Despite lockdowns and health concerns around Covid-19, half of all shoppers will carry out their shopping through a mixture of online and in-store trips. Even amongst the group of hybrid shoppers, there has been a distinct shift in the proportion buying online this year. ‘Hybrid shoppers’ in the UK last year conducted the majority of their shopping in-store (averaging 88% in-store compared to 12% online), however this year the balance has shifted, placing a greater focus on online purchasing (averaging 55% online compared to 45% in-store).

 

Steve Klin, CEO of BlueVenn, says: “For multichannel retailers, with both an online and high street presence, our findings are both a blessing and a curse. Our research shows there is understandably a trend towards online shopping, but also suggests that retailers need to be prepared to accommodate the rise of the ‘hybrid shopper’ – those customers that increasingly mix both online and in-store trips as part of their festive spending spree. With just under half (41%) of those surveyed admitting this seasonal behaviour will be indicative of their future shopping habits, gaining a full understanding of that behaviour will be critical. Whilst retailers are rightly embracing digital channels, they will need to be able to track their customers’ meandering passage between their online and offline channels.”

 

INCREASE IN ONLINE SHOPPING ACCELERATING RACE FOR CUSTOMER LOYALTY

pandemic-induced boom in online sales has left FMCG brands vulnerable - with consumers more likely to buy own-brand products, and less likely to make spontaneous purchasing decisions when grocery shopping online.

 

So finds a study of 1000 UK grocery shoppers by the Digital Business Collective (DBC), an initiative involving BORN, and dotdigital to help FMCG brands drive direct customer engagement by accelerating digital channels and initiatives.

 

The study found that when grocery shopping in a physical store, four out of five (80%) UK consumers agree they are likely to make a spontaneous in-store purchase from a brand they recognise and trust.
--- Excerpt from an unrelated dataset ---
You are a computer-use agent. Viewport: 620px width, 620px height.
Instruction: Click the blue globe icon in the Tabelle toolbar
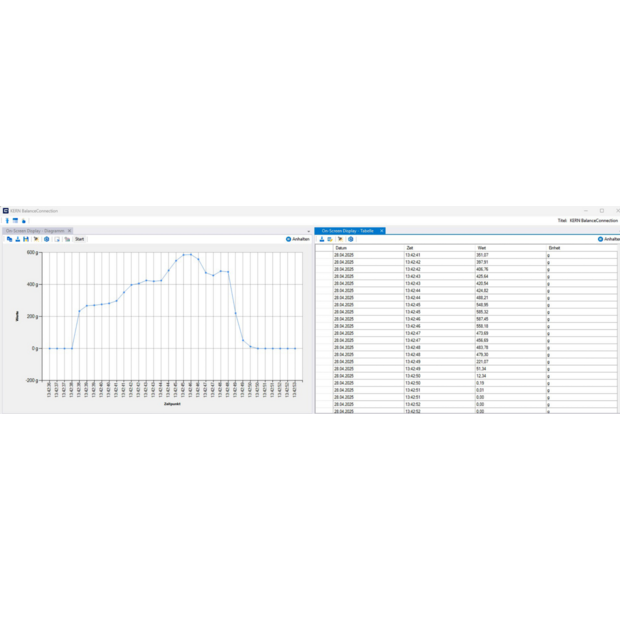[350, 239]
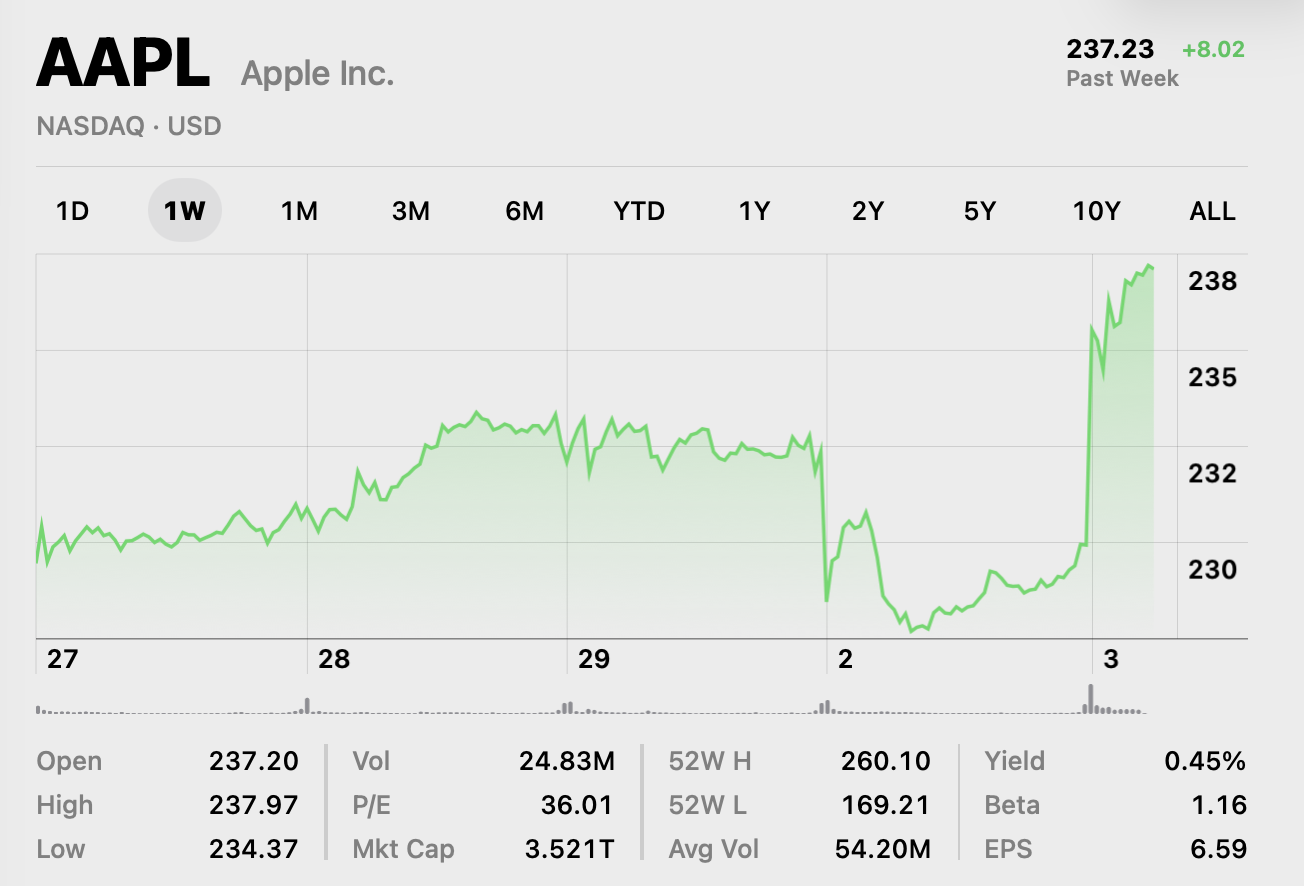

This falls to just three in five (60%) when grocery shopping online. This decrease could be due to the fact that just 16% of consumers cite brand as an important factor in influencing which product they buy when shopping online.

 

This change in consumer behaviour could present a challenge for many FMCG brands as they try and attract and retain consumer loyalty online. The Office for National Statistics’ revealed that online shopping in the UK has risen by 46% since February. This is a trend that is set to continue as the DBC research uncovered that 23% of consumers will only partially go back to physical stores post-pandemic, while 17% plan to maintain the shopping habits they adopted during lockdown, and a further 17% plan to increase their use of online shopping.

 

Nicole Wilson, Consultant at the Digital Business Collective explains: “COVID-19 and the ensuing lockdown drastically changed UK consumers’ shopping behaviours, as thousands of people who habitually did in-store shopping for necessities like groceries, began to do it online. We wanted to understand the way in which this shift to online shopping changed the way these consumers interacted with FMCG brands.”